Nationally, besides President Obama’s failure to publicize and defend his achievements, I really believe the underlying issue was race. Since whites couldn’t vote against Obama directly, they went after candidates in his party. That trumped even threats to Social Security and Medicare: Joni Ernst, in Iowa, and others said they favored privatization, or at least considered it an option. Would the “birther” controversy ever have arisen for a Caucasian born in Hawaii? Race, however unspoken, seems to trump everything.

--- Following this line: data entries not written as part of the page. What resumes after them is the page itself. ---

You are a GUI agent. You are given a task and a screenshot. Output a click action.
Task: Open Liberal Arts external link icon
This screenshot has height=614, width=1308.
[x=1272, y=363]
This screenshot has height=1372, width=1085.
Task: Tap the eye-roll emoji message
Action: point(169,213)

Even, it seems, in blue Maryland. True: there was an element of complacency in the Brown-Ulman camp, and poor minority turnout was an issue, but how else to explain Hogan’s whopping 5-point margin of victory, other than that the rednecks on the Eastern Shore, Western Maryland and Baltimore County and Anne Arundel County were highly motivated to come out and make sure that Anthony Brown did not become Maryland’s first African- American governor. Conclusive proof: League of the South affiliate Michael Peroutka won a seat on the Anne Arundel County Council. (Coincidentally, Hogan owns a real-estate firm in Anne Arundel County.)
The fact that Boyd Rutherford, Hogan’s running mate, is African-American is beside the point. After all, there were African-Americans who fought on the side of the Confederacy in the Civil War (or, as it is known in numerous rural parts of Maryland, the “War of Northern Aggression”). Cf. the current off-Broadway hit play “Father Comes Home from the Wars.”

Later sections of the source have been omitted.